Text files and me V - Markdown

If it seems like this series has been going on forever, it’s because it has.

My Christmas present to myself is finishing this series off with a discussion of Markdown.

Canonical (Gruber’s) Markdown

Because this is a historical journey, the right way to start this post would be to talk about my introduction to Markdown. If you’d asked me six months ago about how I learned about Markdown, I would’ve said I read about it in 2004 or 2005 in something Merlin Mann wrote. That may be true, but when I started searching through blog posts and mailing list archives to write this introduction, I became less sure of it. A few things I am sure of:

  1. Around that time, Cory Doctorow wrote several posts on Boing Boing about how programmers and other computer types used plain text files to organize and simplify their lives. GTD was part of it, but not the whole story; there was also discussion of how their text files were formatted.
  2. The Cory posts introduced me to both Merlin and Danny O’Brien, who were at the time doing a lot of writing and talking about productivity hacks. I’m pretty sure Markdown was in the mix, but I haven’t tracked down any specific post or article I can point to.
  3. A lot of lightweight markup formats were getting attention back then. As a Perl programmer, I knew of POD, which had been designed to allow scripts to carry along their own documentation but had been extended to allow more complicated writing (including all the text of some of O’Reilly’s Perl books). Other formats floating around were reStructured Text, Setext, wiki markup, and Markdown. There was also David Mertz’s Text Processing in Python book that nearly led me to create my own format.
  4. I wanted to start a blog but didn’t want to write entries in HTML and didn’t want to use some goofy in-browser editor. Blosxom kept its posts in plain text files stored in a set directory structure.1 Markdown was one of the formats supported by Blosxom,2 and this blog was initially delivered via Blosxom and Markdown. I also used Blosxom/Markdown locally to keep class notes for continuing education classes. It was an almost perfect system for classes that didn’t require sketches in the notes.

▶ [DATA SECTION]:
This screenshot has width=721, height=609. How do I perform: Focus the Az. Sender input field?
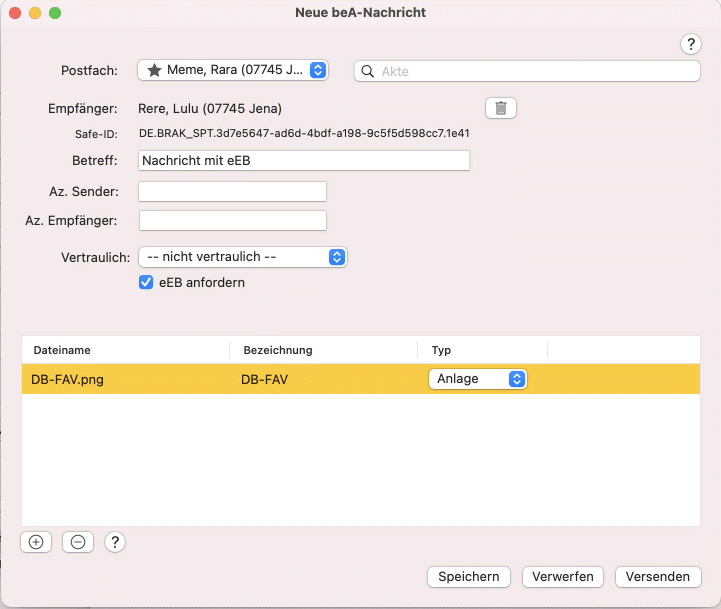232,191
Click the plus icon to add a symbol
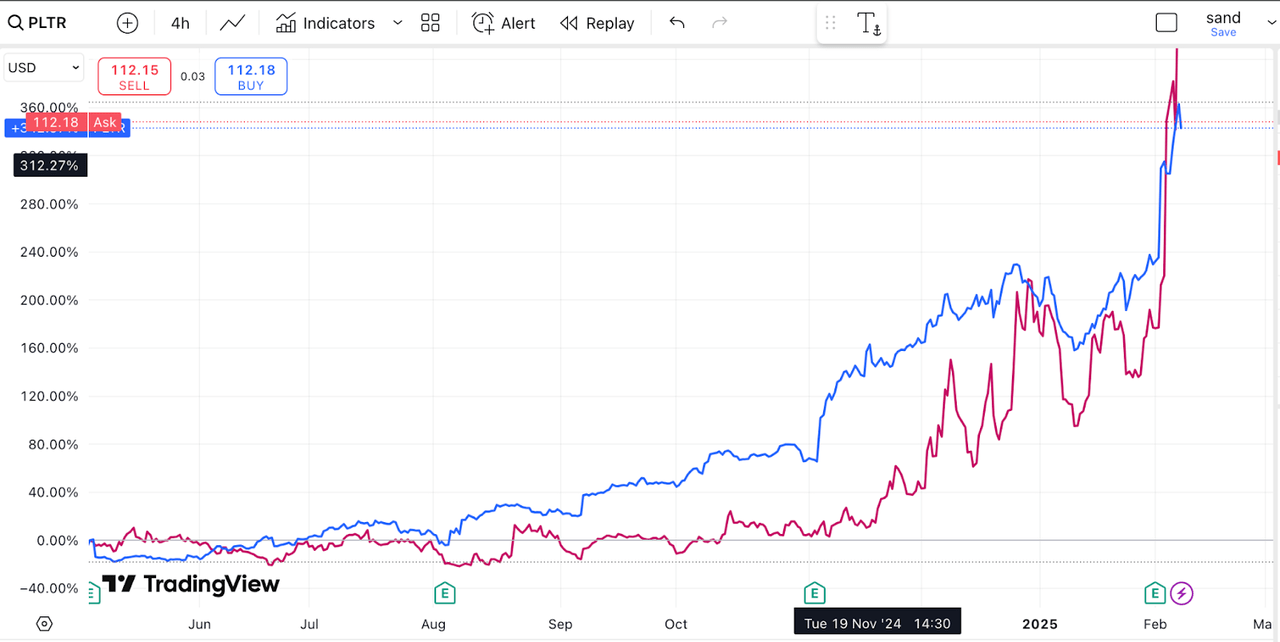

▶ [PROBLEMS]:
1. Reproduce the passage in the post on Markdown from "3. A lot of" to "my own format.".
2. Rewrite the paragraph of the post on Markdown that begins "Because this is a historical journey" in a shorter form that keeps its main facts.

▶ [OUTPUTS IN ORDER]:
1.
3. A lot of lightweight markup formats were getting attention back then. As a Perl programmer, I knew of POD, which had been designed to allow scripts to carry along their own documentation but had been extended to allow more complicated writing (including all the text of some of O’Reilly’s Perl books). Other formats floating around were reStructured Text, Setext, wiki markup, and Markdown. There was also David Mertz’s Text Processing in Python book that nearly led me to create my own format.

2. A historical post should start with how I was introduced to Markdown. Six months ago I would have said I first read about it in 2004 or 2005 in something Merlin Mann wrote. That may be true, but searching blog posts and mailing list archives for this introduction made me less sure. A few things I am sure of: